:: WHAT THIS TASK INVOLVES ::
Take each line below that has "agent" and copy it.
[Start of Attachment]
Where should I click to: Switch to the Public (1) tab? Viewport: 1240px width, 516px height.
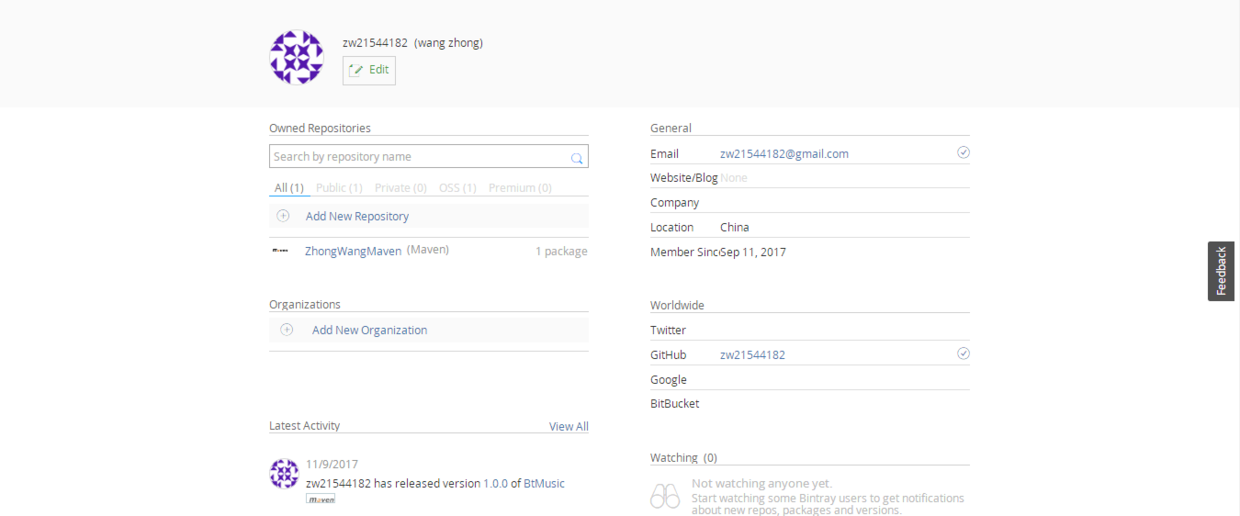coord(339,188)
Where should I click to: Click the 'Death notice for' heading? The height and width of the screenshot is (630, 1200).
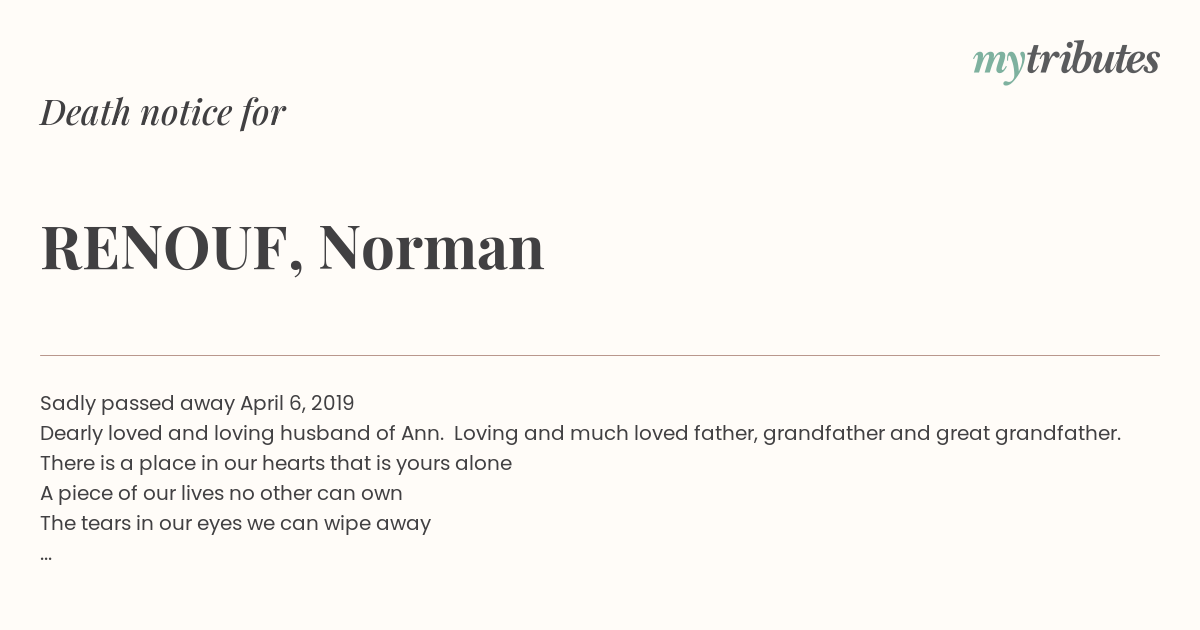[163, 113]
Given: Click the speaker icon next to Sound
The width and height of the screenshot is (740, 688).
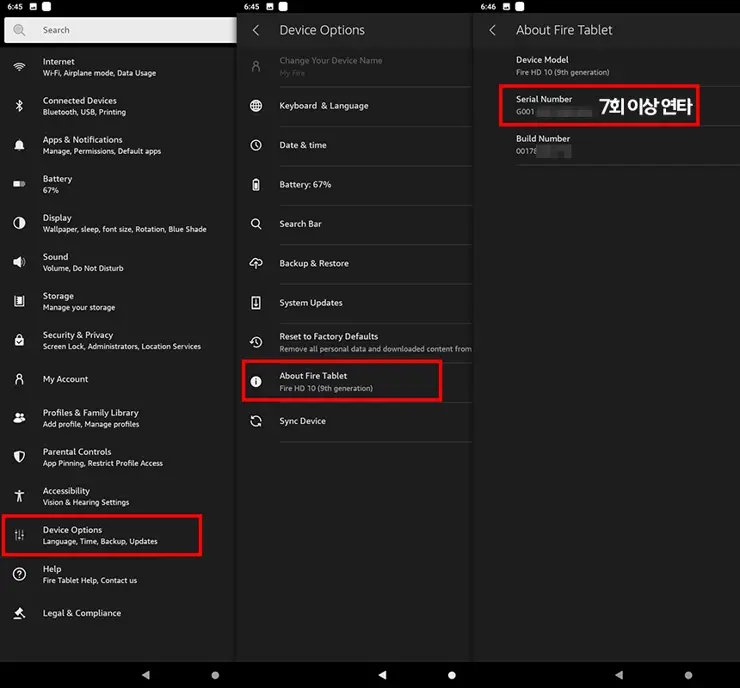Looking at the screenshot, I should (x=19, y=262).
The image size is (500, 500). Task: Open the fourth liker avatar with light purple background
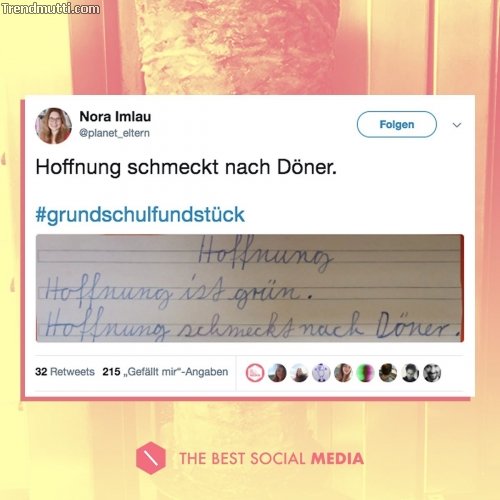click(x=321, y=373)
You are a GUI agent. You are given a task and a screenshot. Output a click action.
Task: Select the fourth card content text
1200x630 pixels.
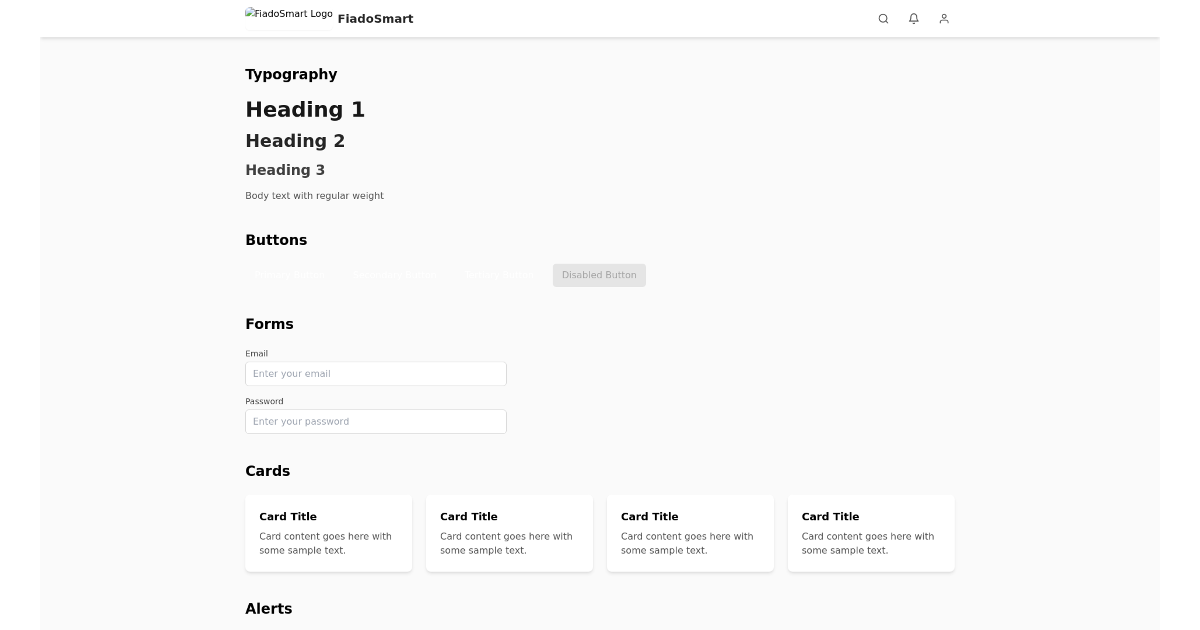(x=867, y=542)
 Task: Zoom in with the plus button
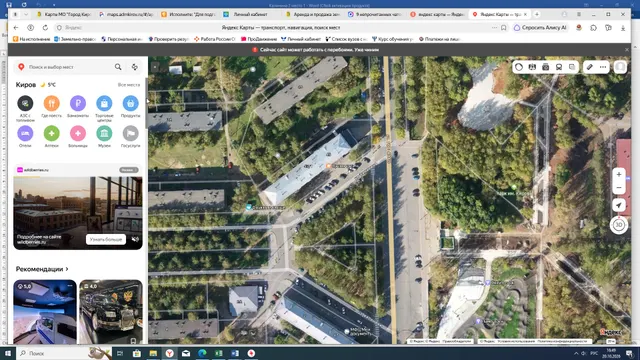click(x=619, y=174)
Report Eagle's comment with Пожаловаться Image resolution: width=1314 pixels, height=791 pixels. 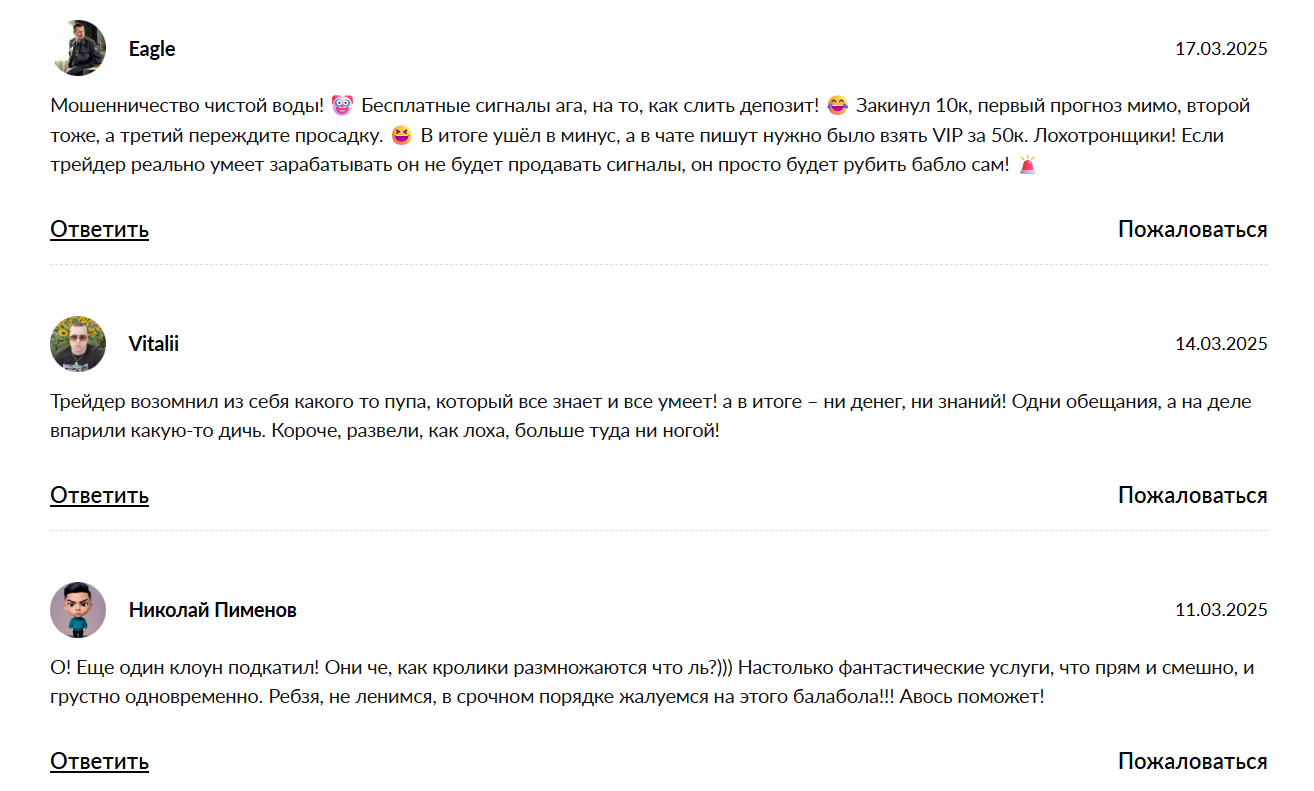1192,229
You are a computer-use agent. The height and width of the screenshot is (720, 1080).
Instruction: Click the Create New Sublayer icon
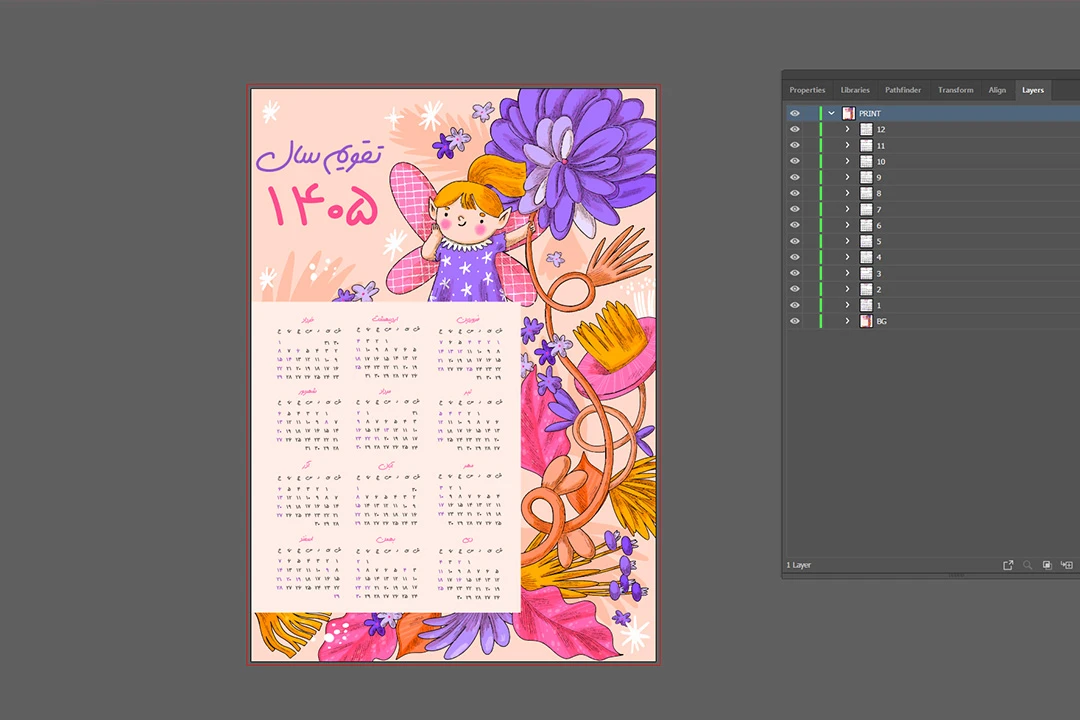[x=1067, y=565]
[End of Attachment]
:: RESPONSE ::
You are a GUI agent. You are given a task and a screenshot. Output a click action.
You are a computer-use agent. The height and width of the screenshot is (720, 1080).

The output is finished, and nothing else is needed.